Drittens etabliert sich Richemont mit der Watchfinder-Übernahme auch als Händler von Drittmarken wie Rolex, Omega oder Breitling. Sie alle sind auf dem Secondhand-Markt sehr gefragt, was nun auch auf Richemonts Bottomline einzahlen wird. Die Genfer stellen sich damit zumindest in einem Teilsegment breiter auf als die Konkurrenz – und das ist clever. Ähnliches ist Patron Rupert mit Yoox Net-a-Porter bereits im Modebereich gelungen. In diesem Bereich geben die Rivalen LVMH und Kering mit Marken wie Louis Vuitton und Gucci den Ton an, Richemont selbst ist schwach aufgestellt, profitiert online aber von der Strahlkraft solcher Drittmarken.

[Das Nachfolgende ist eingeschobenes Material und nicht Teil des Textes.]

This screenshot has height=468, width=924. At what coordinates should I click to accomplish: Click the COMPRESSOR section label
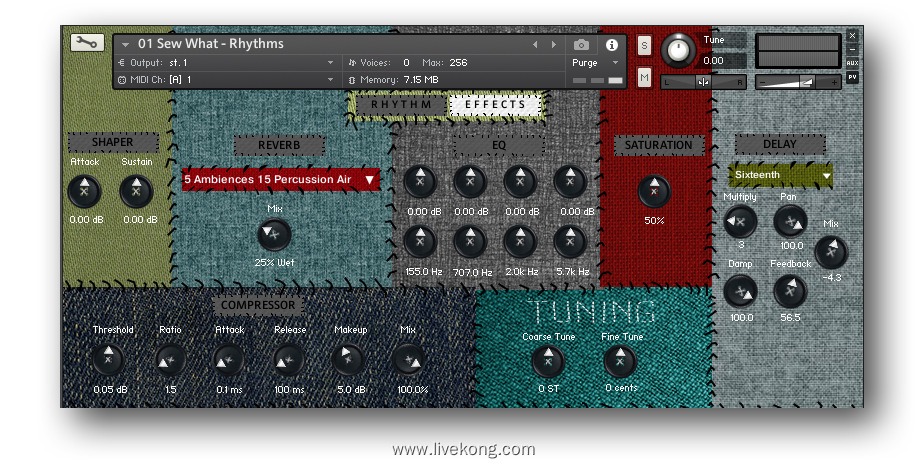click(x=258, y=305)
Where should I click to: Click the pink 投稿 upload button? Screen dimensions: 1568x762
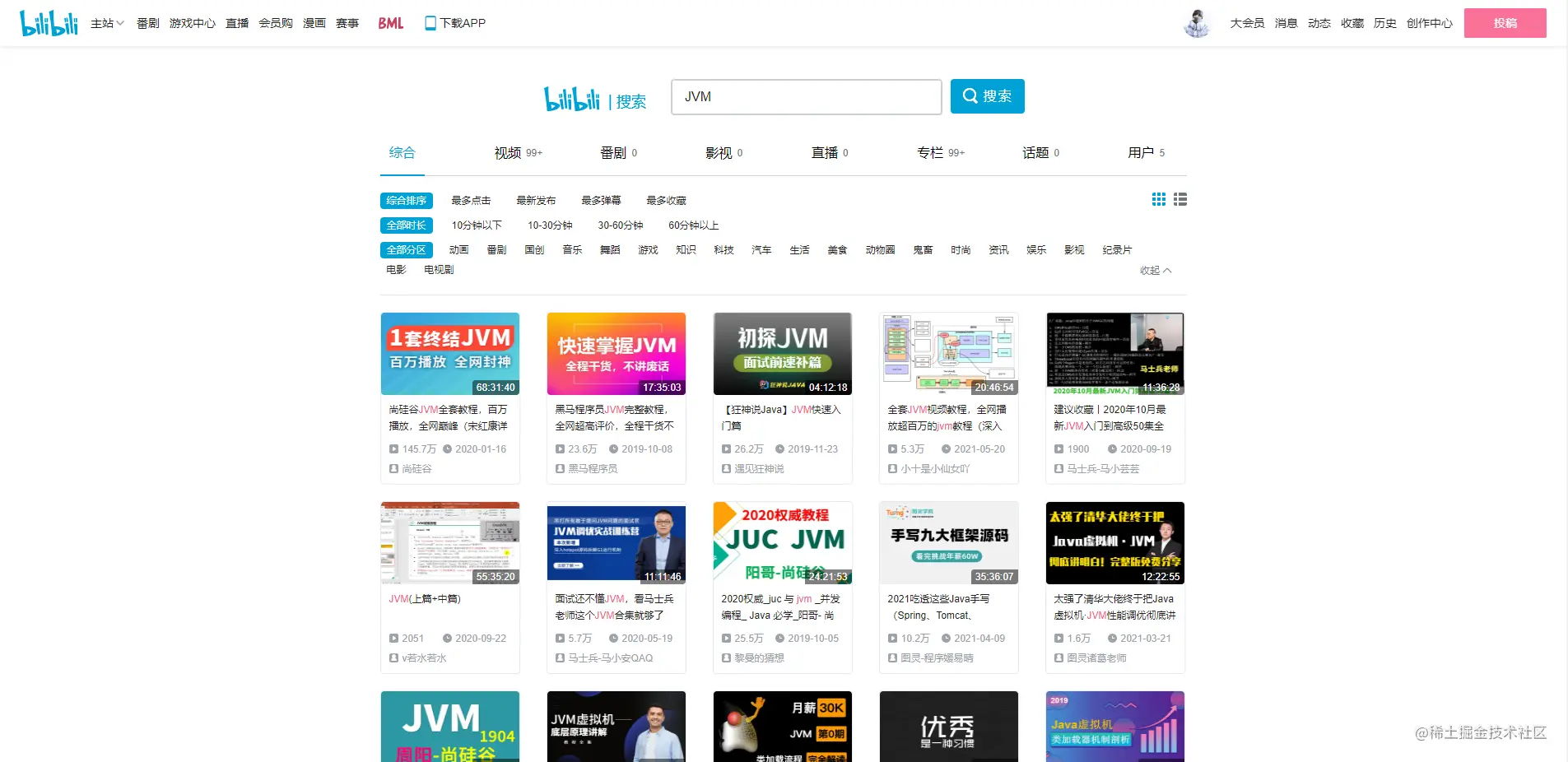[x=1505, y=23]
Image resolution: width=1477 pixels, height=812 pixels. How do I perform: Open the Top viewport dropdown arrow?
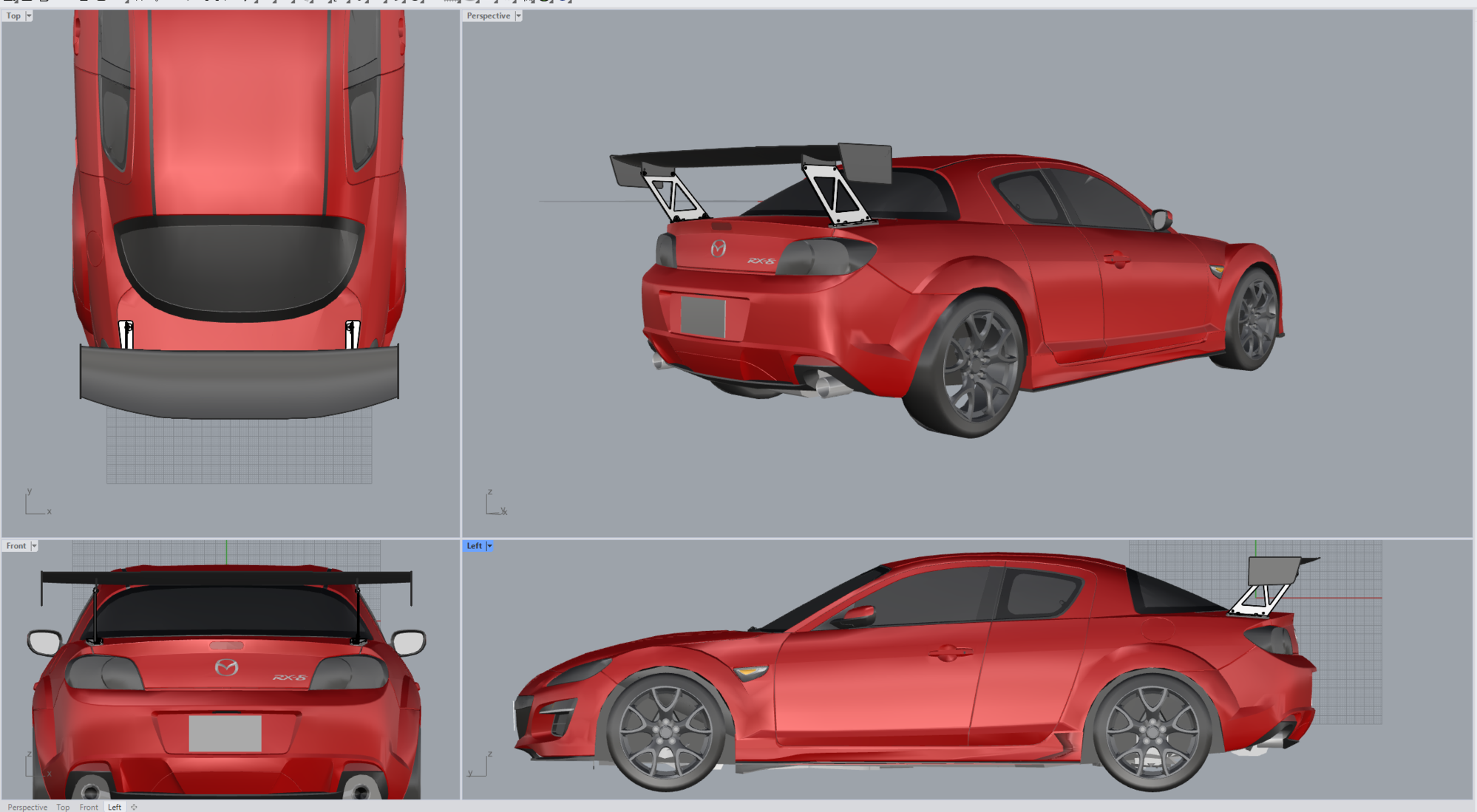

Kontrolle über den Graumarkt
Viertens schliesslich eröffnet Richemont der Besitz von Watchfinder auch ganz neue Möglichkeiten, den Markt für neue Uhren zu steuern. Rupert und seine Crew könnten den Verkauf von neuen Modellen zum Beispiel mit der Möglichkeit ankurbeln, alte Uhren einzutauschen. Richemont müsste dann weniger unverkauftes Inventar von Händlern zurückkaufen als in den letzten Jahren. Zudem bekommt Richemont mehr Kontrolle über die Preise im Secondhand-Markt und im Geschäft mit neuen Uhren. Das schützt den Wert der eigenen Marken. Schliesslich gewinnen die Genfer mit Watchfinder Zugang zu Kunden, die sich aus finanziellen Gründen keine neue Uhr leisten würden. Das eröffnet Chancen zum Upselling. Denn: Einmal angefixt, kommen die meisten Konsumenten nicht mehr so schnell von Uhren los.
Also: Kleiner Deal, grosse Bedeutung.